Trente-six protestataires chiites, dont des étudiants, ont été condamnés hier à de lourdes peines de prison par un tribunal spécial à Bahreïn pour des affaires liées au mouvement de contestation populaire. Les 36 personnes étaient jugées dans trois affaires différentes, dont le meurtre d’un Pakistanais au cours du soulèvement qui a secoué ce petit royaume du Golfe de la mi-février à la mi-mars. Quatorze hommes ont été condamnés à la perpétuité (25 ans) après avoir été reconnus coupables d’avoir battu à mort le Pakistanais « à des fins terroristes » et d’avoir « participé à des rassemblements illégaux », selon le procureur militaire, Youssef Fleifel, cité par l’agence BNA. Quinze autres ont été condamnés à 15 ans de prison chacun après avoir été reconnus coupables de tentative de meurtre de militaires, de participation à des manifestations et « d’actes de vandalisme » à l’université de Bahreïn. Dans le troisième procès, un étudiant a été condamné à 18 ans de prison et six autres à 15 ans de prison, pour « tentative de meurtre » de plusieurs personnes à l’université, selon BNA.
L’annonce de ces verdicts intervient alors que les États-Unis, l’ONU et plusieurs pays occidentaux ont vivement critiqué les condamnations prononcées la semaine dernière par un tribunal d’exception à l’encontre de médecins et de membres du personnel médical d’un hôpital de Manama et appelé à la libération de tous les prisonniers politiques.

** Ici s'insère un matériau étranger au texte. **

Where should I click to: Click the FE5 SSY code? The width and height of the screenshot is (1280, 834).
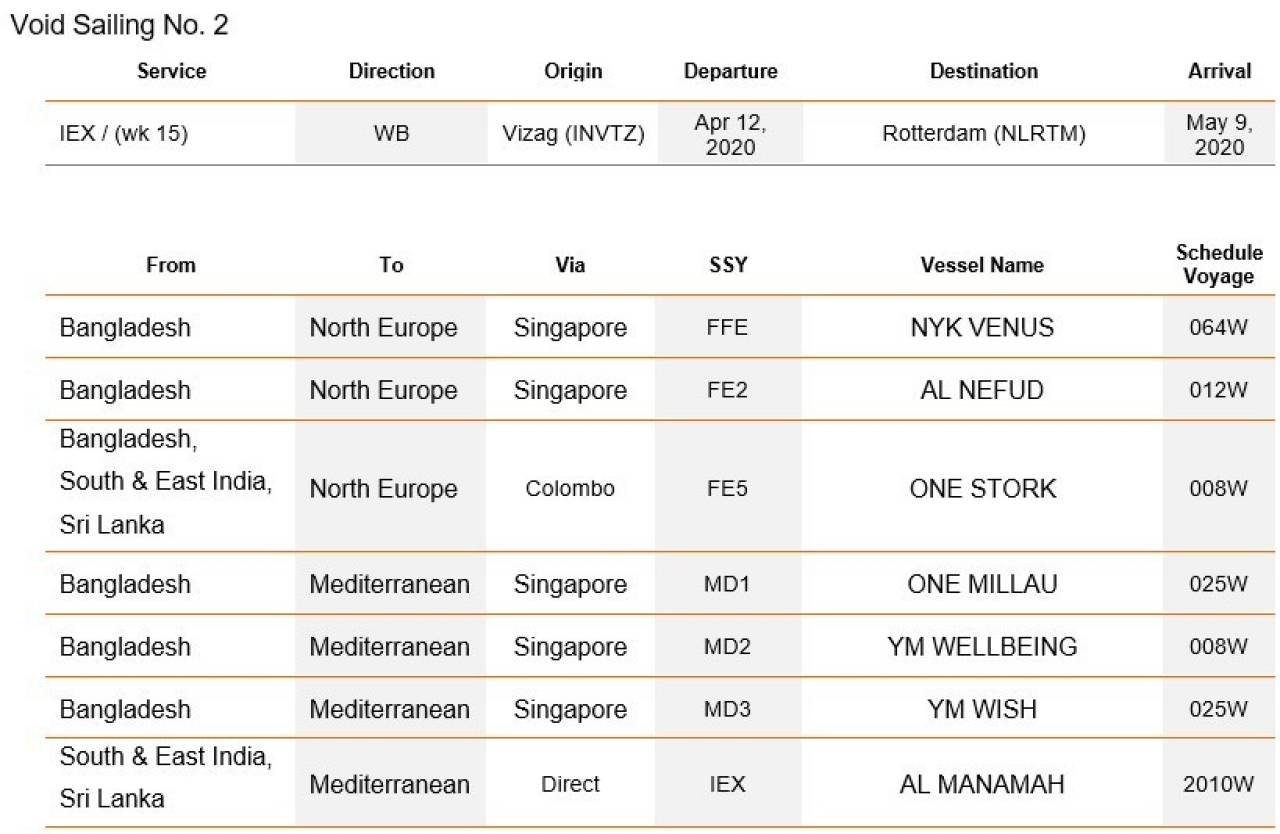click(727, 489)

Le procès en appel de ces médecins et membres du personnel médical doit s’ouvrir le 23 octobre devant une cour civile, a annoncé hier le procureur général bahreïni, Abdelrahman al-Sayyed, dans un communiqué diffusé par l’agence BNA, sans préciser combien de prévenus avaient interjeté appel. Le roi de Bahreïn, Hamad ben Issa al-Khalifa, avait affirmé fin août que les civils poursuivis par des tribunaux militaires pour avoir participé au mouvement de contestation pourraient se tourner ensuite vers la justice civile.
Le tribunal d’exception composé de juges militaires et civils a été mis en place en vertu de la loi d’urgence imposée pendant trois mois après l’écrasement du soulèvement à la mi-mars. Il avait condamné 20 médecins et membres du personnel de l’hôpital Salmaniya, le plus grand de Manama, le 29 septembre à des peines allant de 5 ans à 15 ans de prison. Les condamnés, parmi lesquels des femmes, ont été reconnus coupables d’avoir incité au « renversement par la force du régime » et aidé les contestataires. Le mouvement de protestation contre la dynastie sunnite des al-Khalifa, déclenché en février par les chiites, majoritaires dans le pays, a été violemment réprimé, avec une trentaine de morts et des arrestations de masse.